**Stored data**
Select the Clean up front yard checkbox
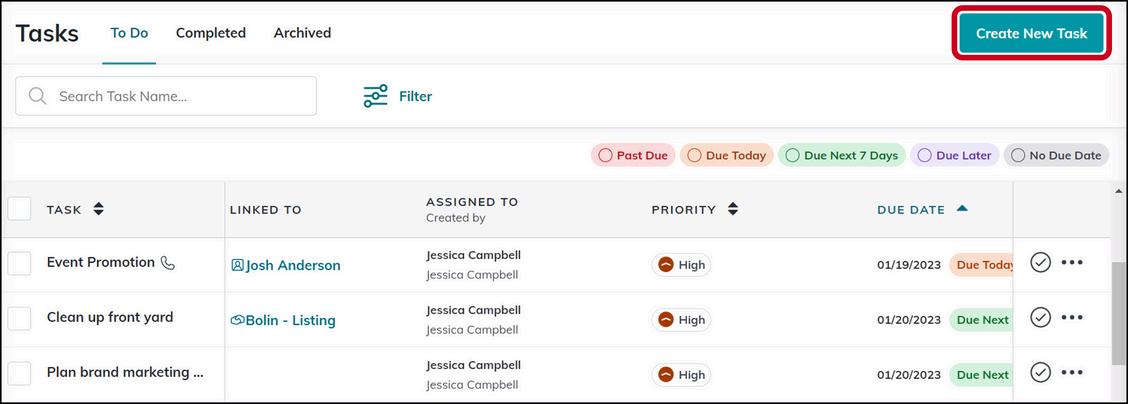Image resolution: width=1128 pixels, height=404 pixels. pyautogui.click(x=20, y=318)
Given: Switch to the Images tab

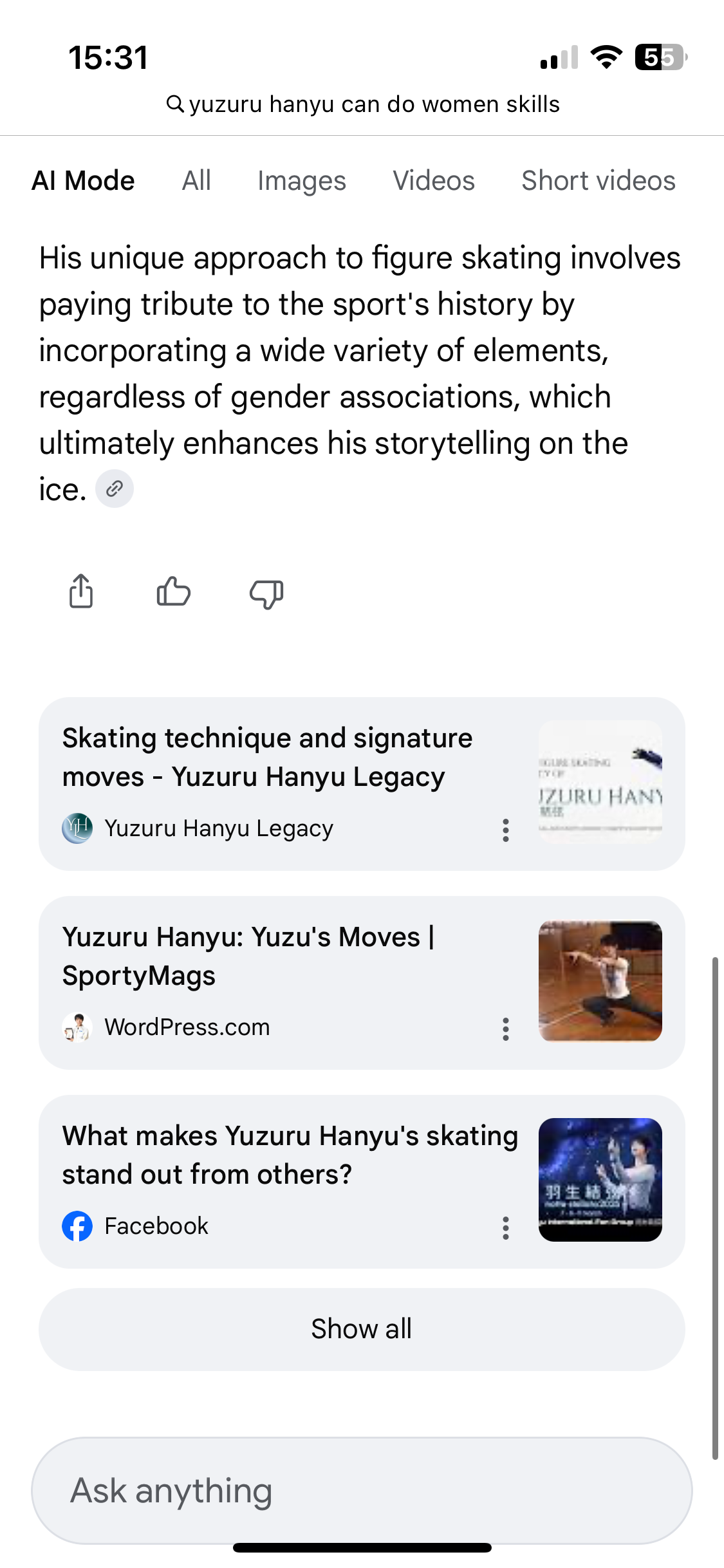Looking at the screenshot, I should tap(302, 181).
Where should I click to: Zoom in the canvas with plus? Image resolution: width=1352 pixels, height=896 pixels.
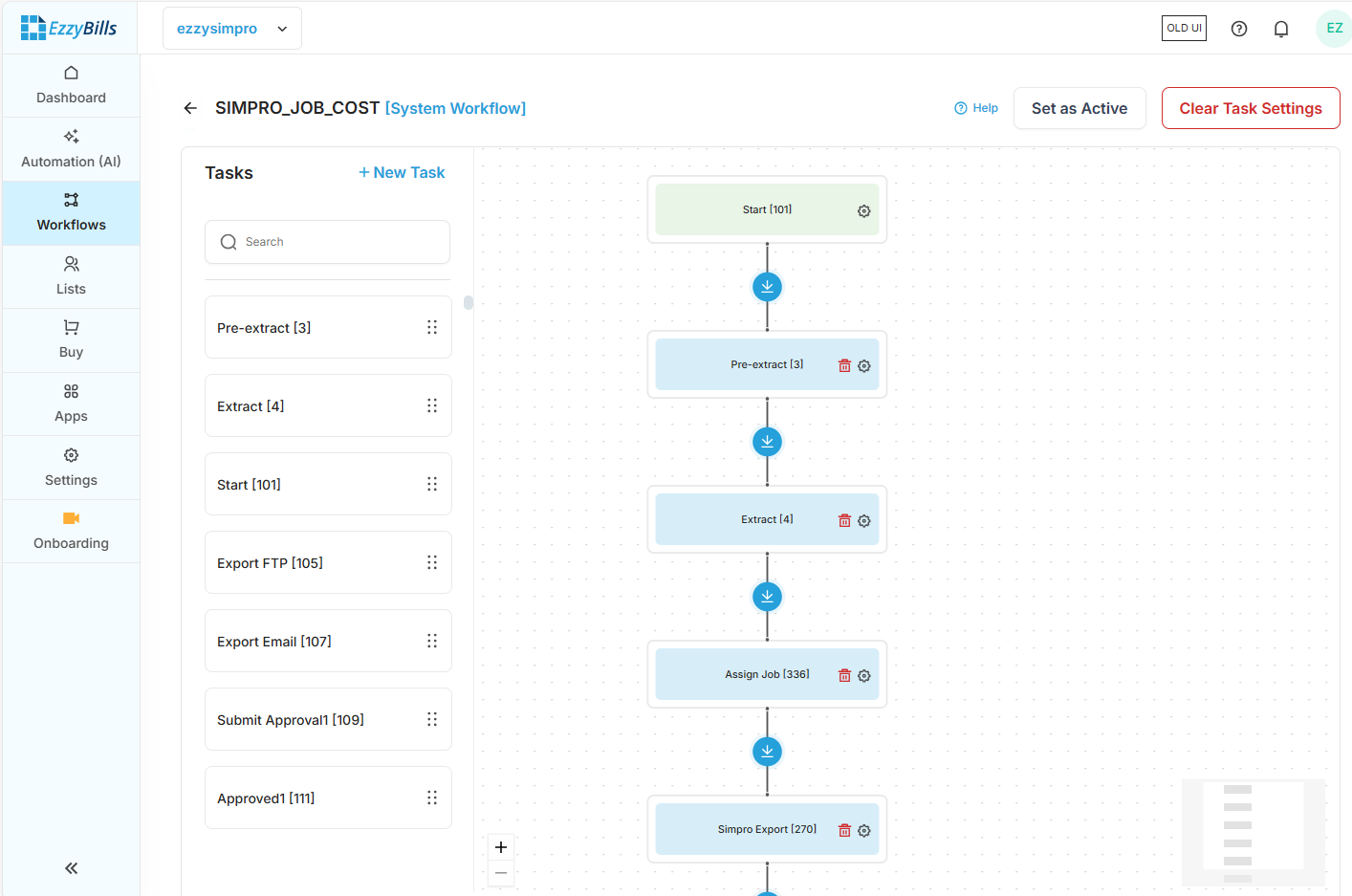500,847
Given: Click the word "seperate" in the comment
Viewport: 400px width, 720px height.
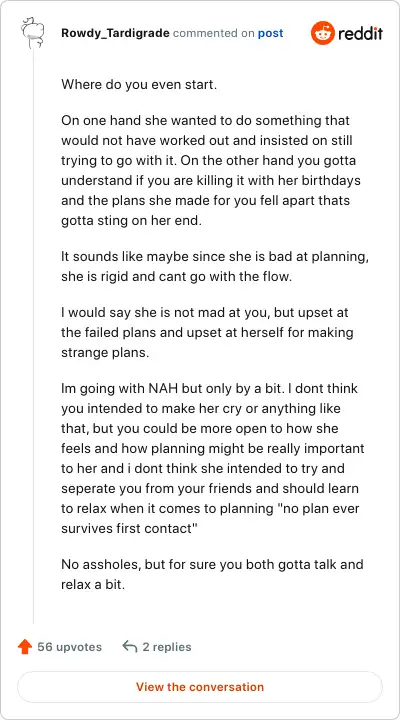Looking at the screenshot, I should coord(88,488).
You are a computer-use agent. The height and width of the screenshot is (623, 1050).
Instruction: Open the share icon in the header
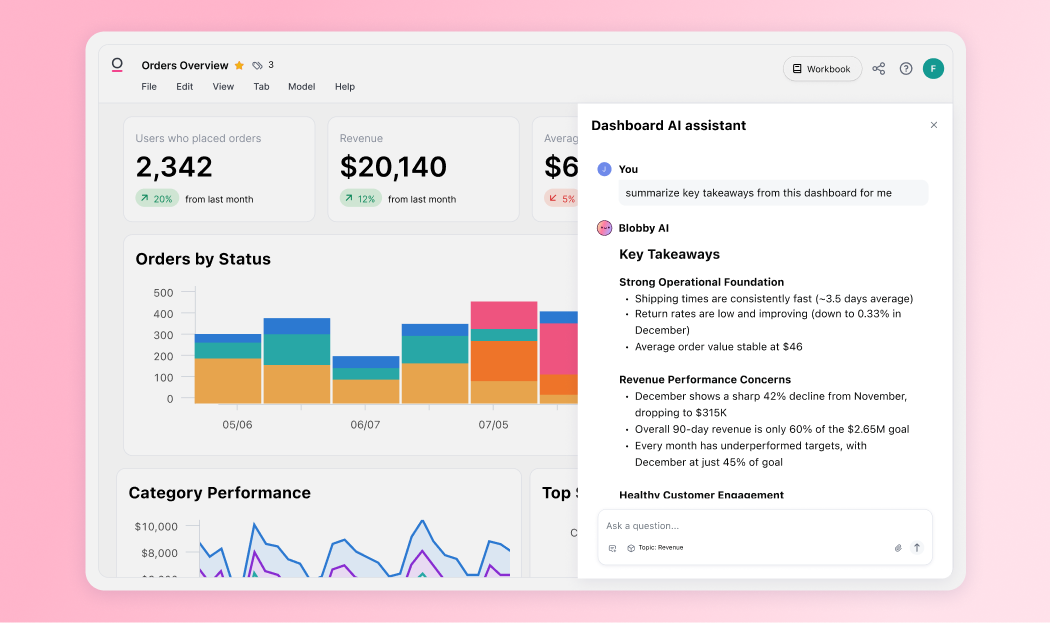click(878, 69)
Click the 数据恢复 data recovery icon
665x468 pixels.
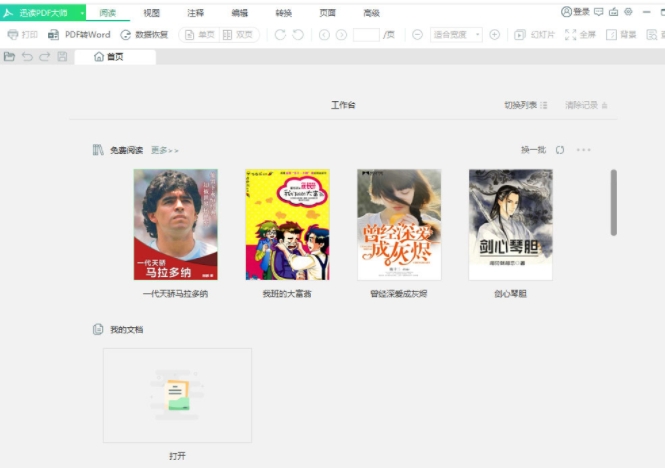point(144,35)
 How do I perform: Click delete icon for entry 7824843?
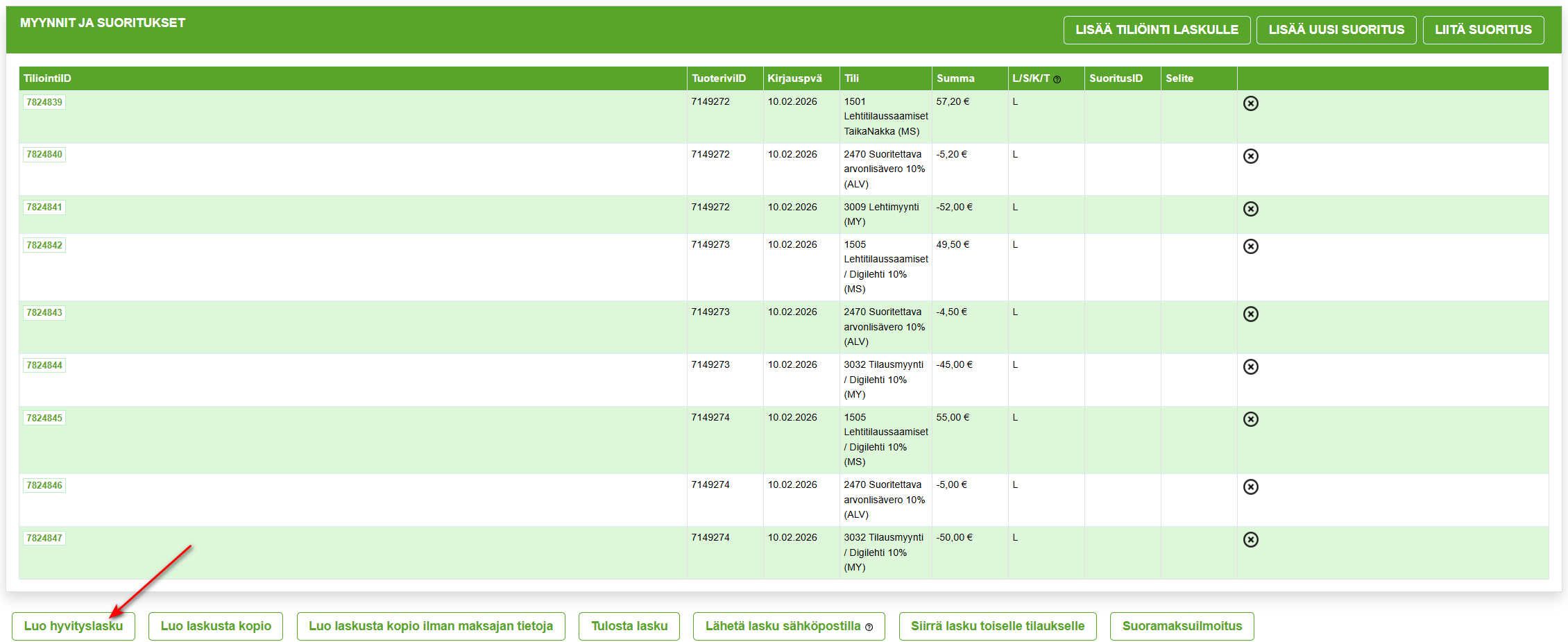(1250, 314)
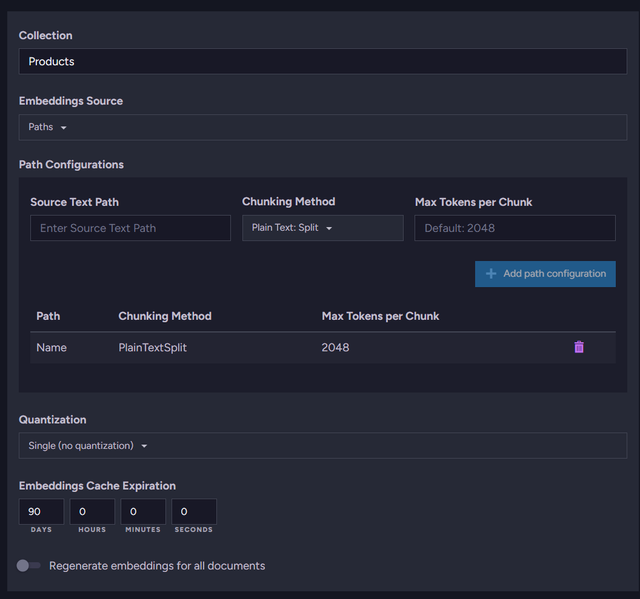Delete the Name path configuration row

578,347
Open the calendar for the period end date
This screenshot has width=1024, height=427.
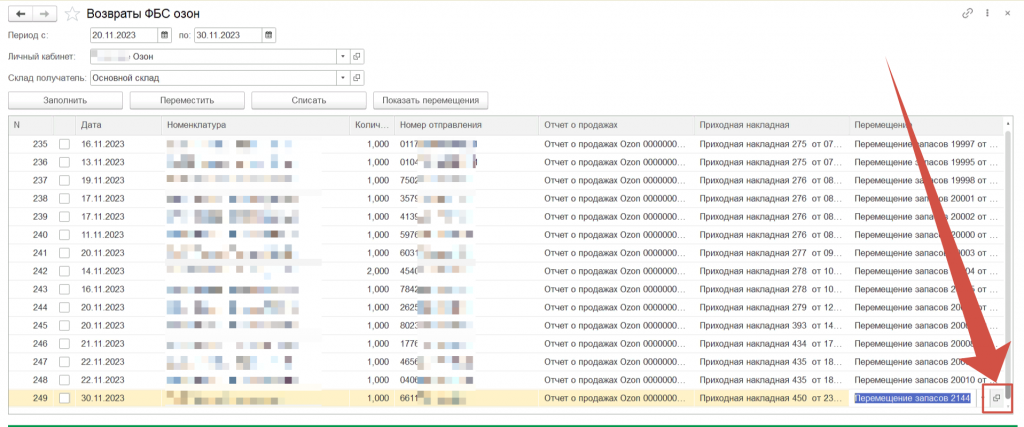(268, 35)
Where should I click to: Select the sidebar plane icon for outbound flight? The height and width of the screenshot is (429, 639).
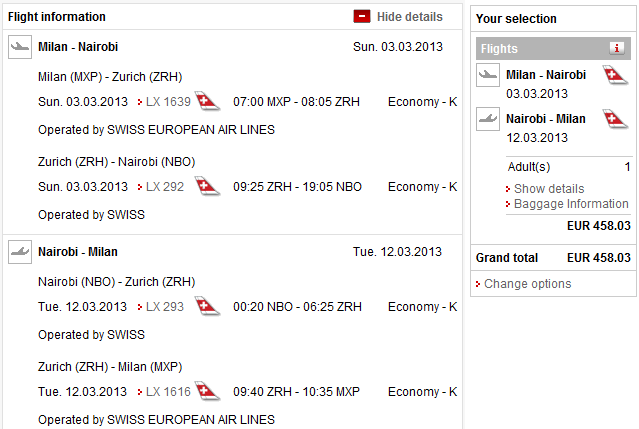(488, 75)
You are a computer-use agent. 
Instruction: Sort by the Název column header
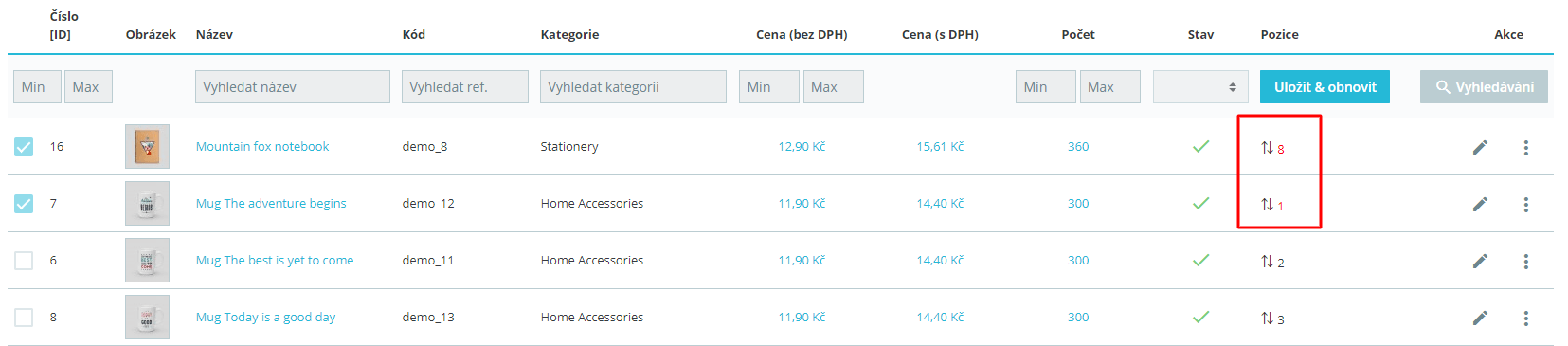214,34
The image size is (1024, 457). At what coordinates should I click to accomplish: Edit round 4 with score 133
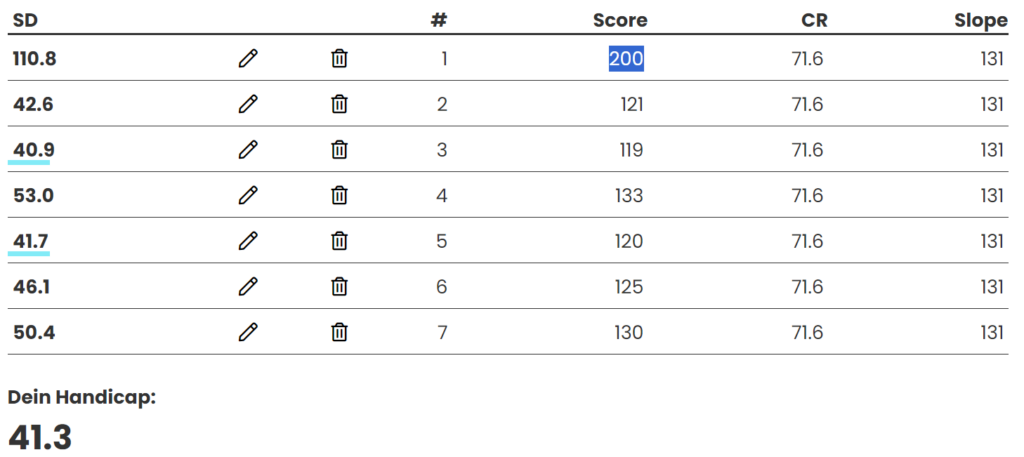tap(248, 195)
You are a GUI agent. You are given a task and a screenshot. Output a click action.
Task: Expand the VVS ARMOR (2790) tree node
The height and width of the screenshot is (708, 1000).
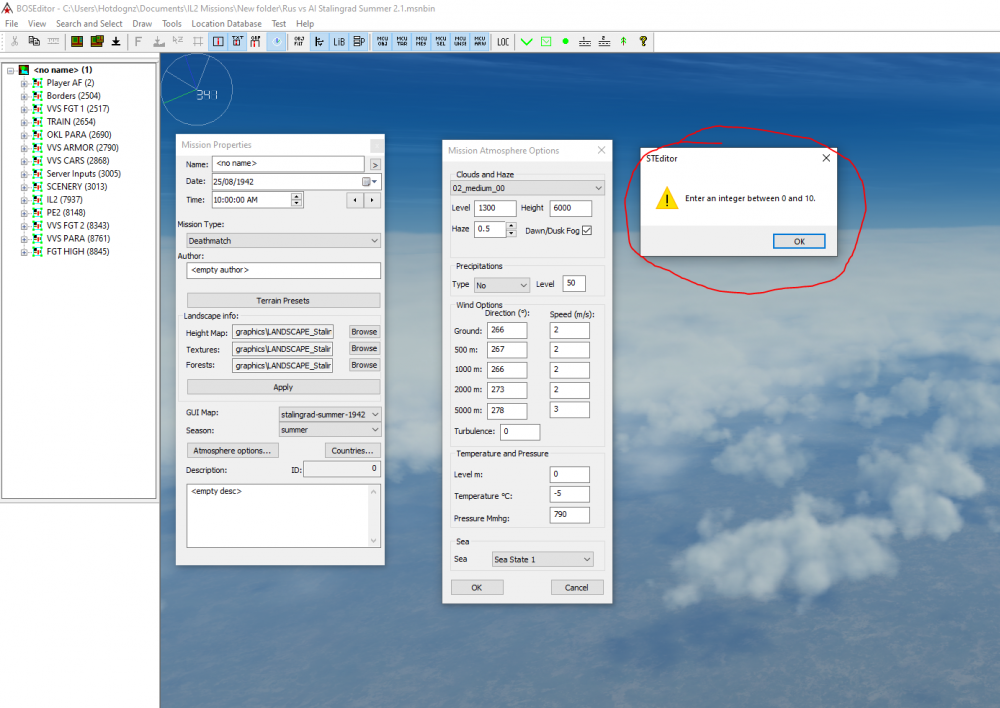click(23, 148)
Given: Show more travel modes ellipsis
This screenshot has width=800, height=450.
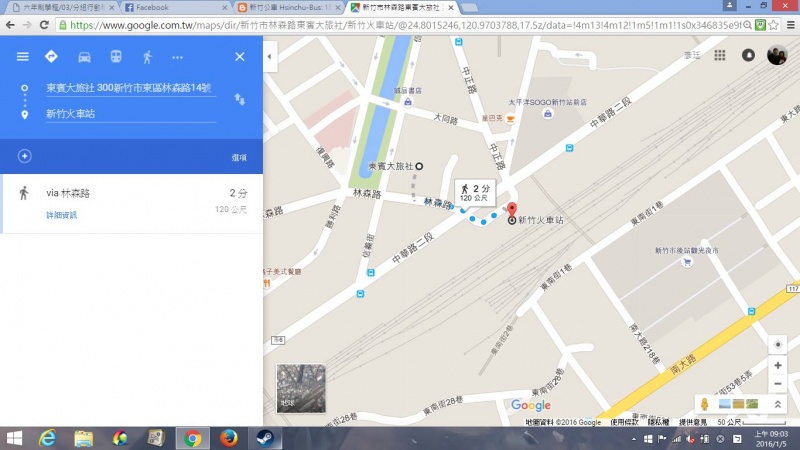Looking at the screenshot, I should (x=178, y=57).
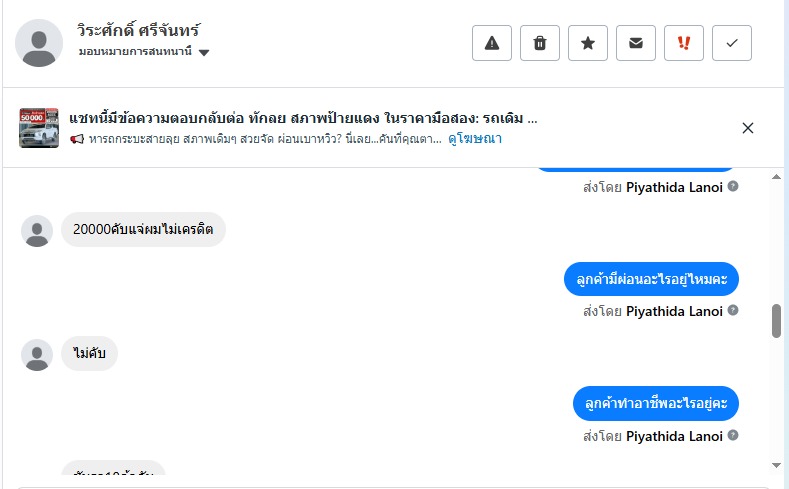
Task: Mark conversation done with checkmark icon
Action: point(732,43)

**Aim of the exercise**
From the first line to the last, retype the material exactly and exclude the pictures.

**Your solution**
Select the Clean up front yard checkbox
Image resolution: width=1128 pixels, height=404 pixels. pyautogui.click(x=20, y=318)
Given: Switch to the Images tab

Looking at the screenshot, I should tap(302, 181).
Where should I click to: Zoom in the canvas with plus? Image resolution: width=1352 pixels, height=896 pixels.
500,847
Given: Click the word "seperate" in the comment
Viewport: 400px width, 720px height.
Looking at the screenshot, I should coord(88,488).
You are a computer-use agent. The height and width of the screenshot is (623, 1050).
Instruction: Open the share icon in the header
click(878, 69)
Click the 数据恢复 data recovery icon
665x468 pixels.
point(144,35)
 How do I perform: Click delete icon for entry 7824843?
(1250, 314)
Delete the Name path configuration row

578,347
Open the calendar for the period end date
This screenshot has width=1024, height=427.
(268, 35)
Where should I click to: Select the sidebar plane icon for outbound flight? The height and width of the screenshot is (429, 639).
(488, 75)
You are a computer-use agent. 
Instruction: Sort by the Název column header
214,34
The image size is (1024, 457). At what coordinates should I click to accomplish: Edit round 4 with score 133
tap(248, 195)
You are a GUI agent. You are given a task and a screenshot. Output a click action.
Task: Expand the VVS ARMOR (2790) tree node
The height and width of the screenshot is (708, 1000).
click(23, 148)
Given: Show more travel modes ellipsis
This screenshot has width=800, height=450.
Looking at the screenshot, I should (x=178, y=57).
Task: Mark conversation done with checkmark icon
Action: point(732,43)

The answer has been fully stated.